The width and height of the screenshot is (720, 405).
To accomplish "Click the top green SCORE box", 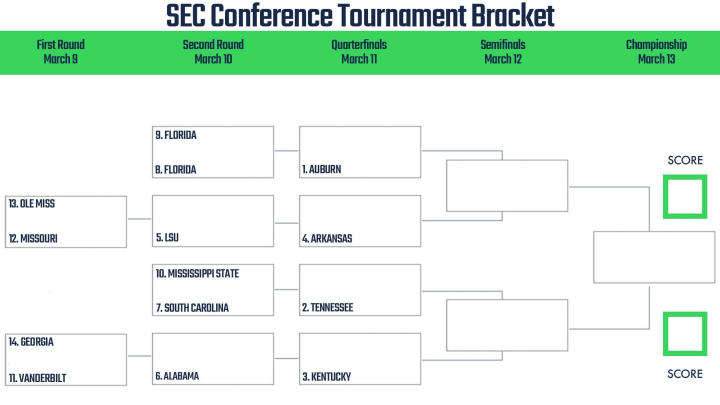I will pos(685,197).
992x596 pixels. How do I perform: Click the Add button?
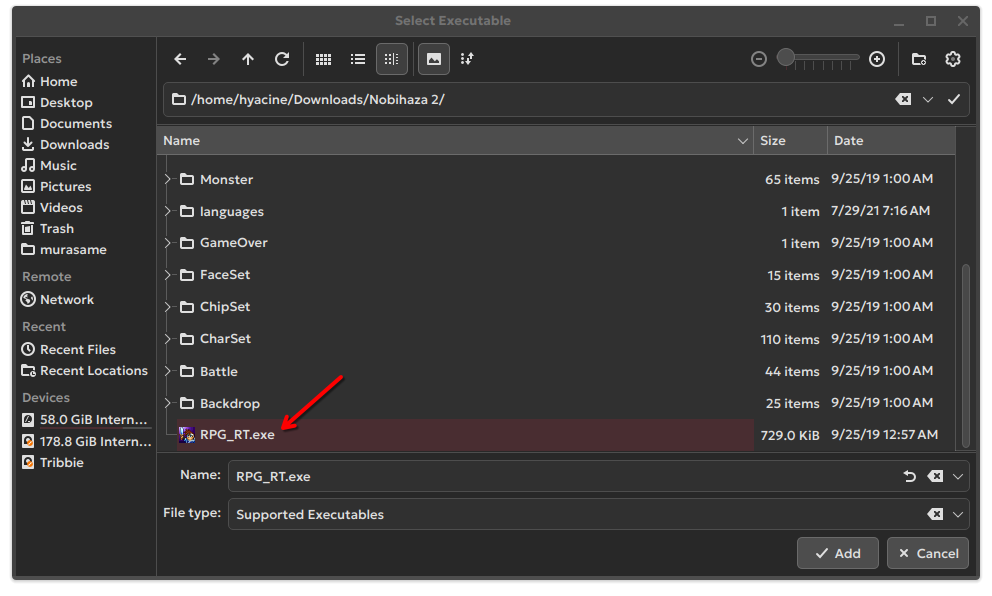coord(837,553)
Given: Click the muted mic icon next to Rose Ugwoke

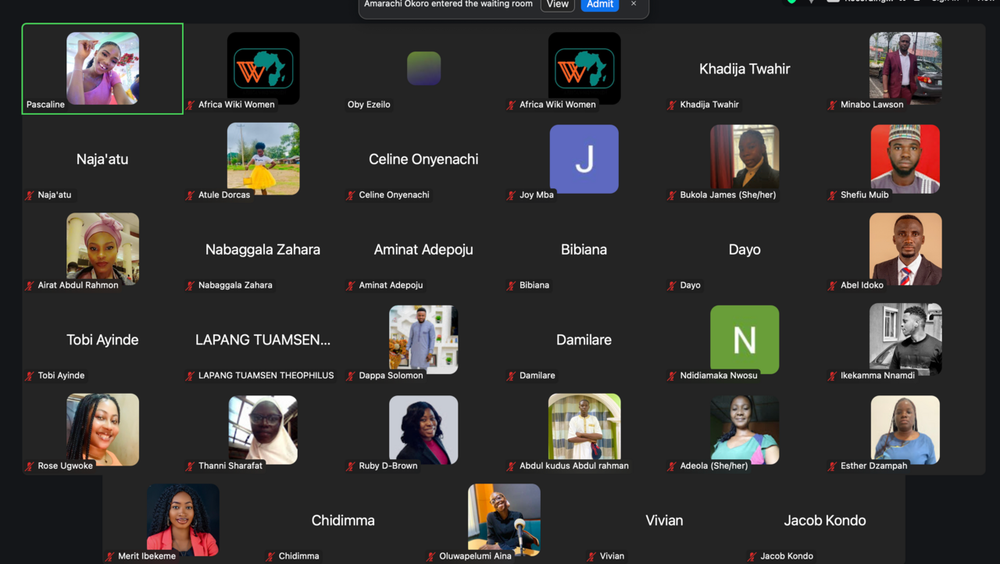Looking at the screenshot, I should [x=29, y=466].
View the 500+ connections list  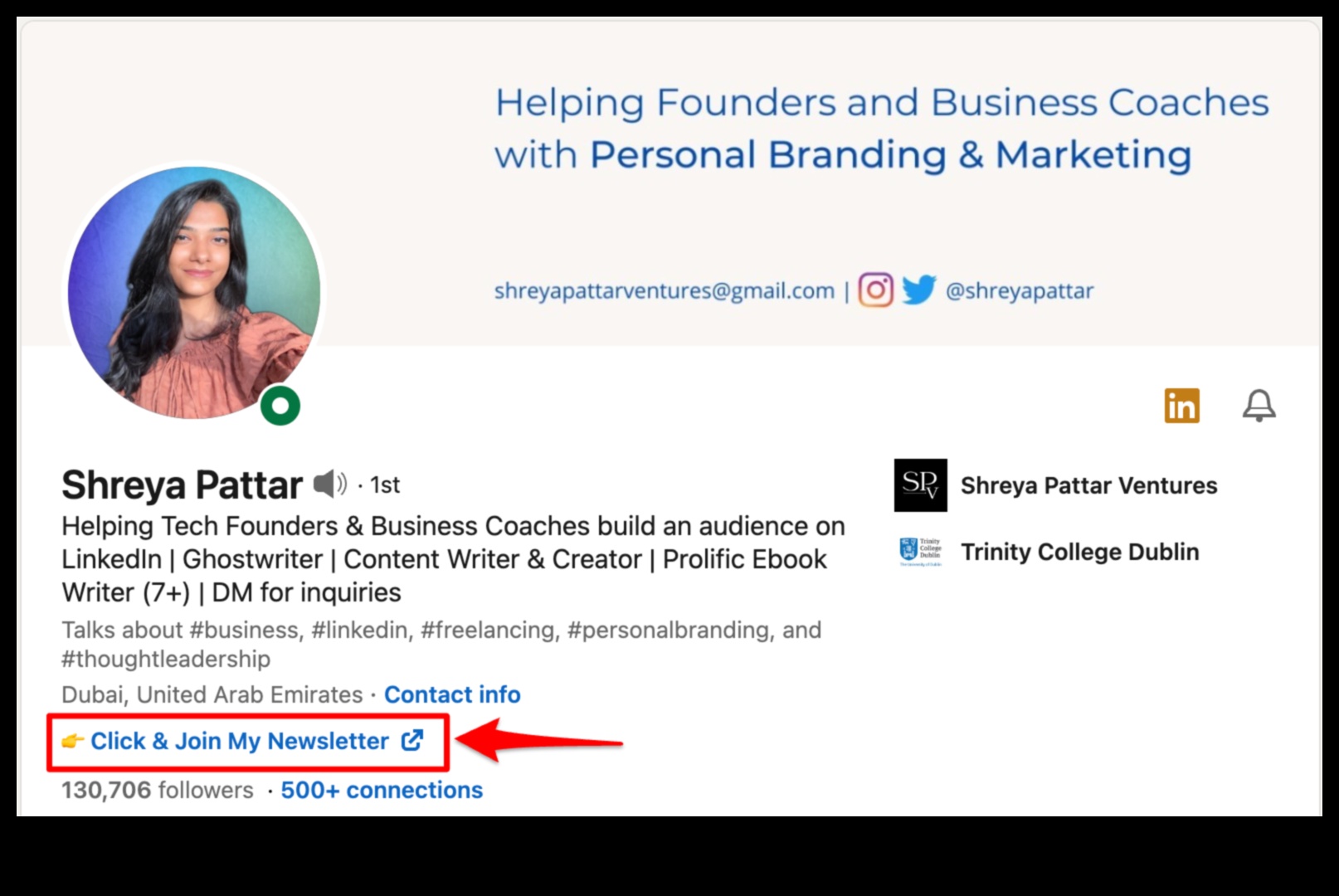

+===+

**Exercise prompt**
Reproduce verbatim, and only, the lines starting at the one that contains "992x596 pixels. How" and ending with the final line of the records; leave out the pictures.

**Exercise output**
992x596 pixels. How do I perform: Click the Add button?
coord(837,553)
Given: Click the muted mic icon next to Rose Ugwoke

Looking at the screenshot, I should [x=29, y=466].
View the 500+ connections list  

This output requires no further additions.